* [Stated exercise A]
In the maple syrup thread, to what starting gravity does Tom say the syrup would have to be brought down?
* [Stated exercise B]
Continue the maple syrup thread from the point where it stops.

* [Text excerpt]
⟨
# Maple syrup season in WI



## fauxfly (Mar 3, 2010)

HI all

I recently talked to a buddy of mine who is becoming fasinated with my winemaking...Likewise I'm becoming fasinated with his maple syrup production. You know what is coming next, anyone ever try and ferment maple syrup ?? Not what comes out of the tree but the stuff that comes out of the evaporator. This would be trhe syrup which would be on the shelf at the grcery store. I'm wonderring if anyone has a story/recipe about this. In a week or so my buddy will be putting out the buckets to catch trhe syrup and if need be I'd like to be prepared.

Anyone ??

Steve


----------



## Tom (Mar 3, 2010)

Anything can be turned into wine. Only problem I see is getting the starting gravity DOWN to 1.090. Go for it !


----------



## fauxfly (Mar 3, 2010)

Thats kinda what I was thinking, buit if we can make wine from honey, I sure think there is a recipe out there for maple syrup. I don't know if I'd be brave enough to try it though. My luck it would come out looking like prune juice!!

S


----------



## Leanne (Mar 3, 2010)

try making a small amount. Then it won't matter if it goes wrong.


----------



## Tom (Mar 3, 2010)

Like Leanne said "start with a small batch" As far as recipies go use a 1 gallon recipe for a fruit wine unless you want to make Mead.


----------



## IQwine (Mar 3, 2010)

Check out these from Jack Keller

Maple Sap Wine

Maple Syrup Mead (6 gallons) you have to scroll down the page

Another link for U

Maple Wine

Good Luck


----------



## NSwiner (Mar 3, 2010)

here's a wine our local vineyard makes http://www.mynslc.com/Products/PID-1001318 so I'm sure it can be done .I did see a recipe the other day if i can find it again I post it .


----------



## Dugger (Mar 3, 2010)
⟩
* [Material provided]
⟨
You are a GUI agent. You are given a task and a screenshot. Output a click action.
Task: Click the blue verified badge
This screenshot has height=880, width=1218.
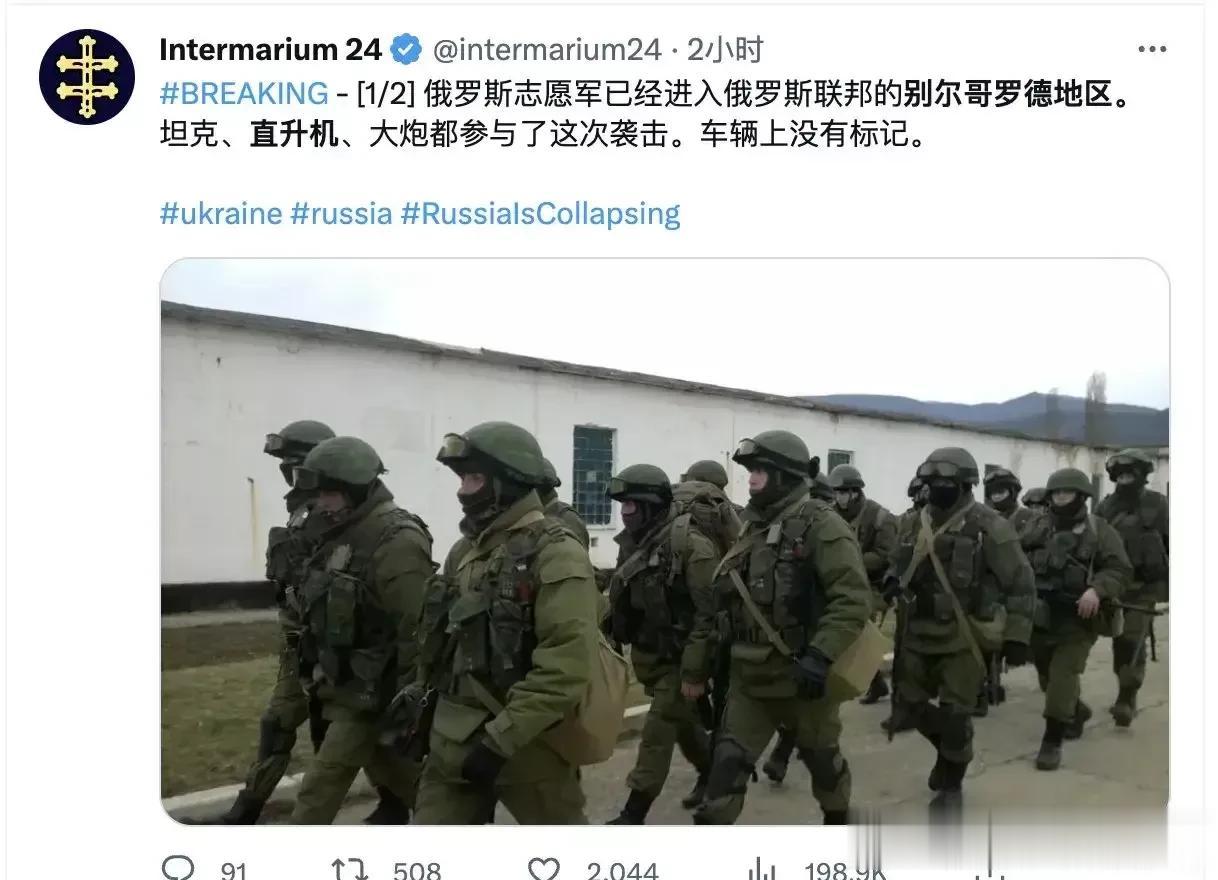(405, 49)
⟩
* [Answer A]
1.090

* [Answer B]
As suggested, try small batches, but why not try one with the straight sap and others with varying degrees of the boiled sap right up to the finished syrup? You may find that some turn out better than others and you will know what do do in larger quantities next time.


----------



## Green Mountains (Mar 3, 2010)

I'm in Vermont and we have maple syrup growing on trees here.....Haha...

anyhoo,

I was thinking about using it to back sweeten and was wondering if anybody has ever tried that. Or maybe just to boost an SG up. The combination might be interesting......Maple Merlot anyone?

You could get pie eyed at night with it and then use it on you pancakes in the morning!
Thank you, I'll be here all week.


----------



## arcticsid (Mar 3, 2010)

Faux, I am planning to tap some Birch trees this spring. One thing I learned is that it takes like 100 gallons of sap to boil down to get a gallon, maple syrup quite a bit less.

There have been several recipes I remeber coming across with maple SYRUP. I intend to ferment the sap it self. (from Birch). As someone mentioned, getting the SG DOWN might be the key.

Don't really have the answer but I was just thinking if Birch sap can be fermented, then why not the same for maple, undiluted and unreduced?

Thoughts anyone?

Troy


----------



## Green Mountains (Mar 3, 2010)

I like the blog Troy. Nice layout.


----------



## arcticsid (Mar 3, 2010)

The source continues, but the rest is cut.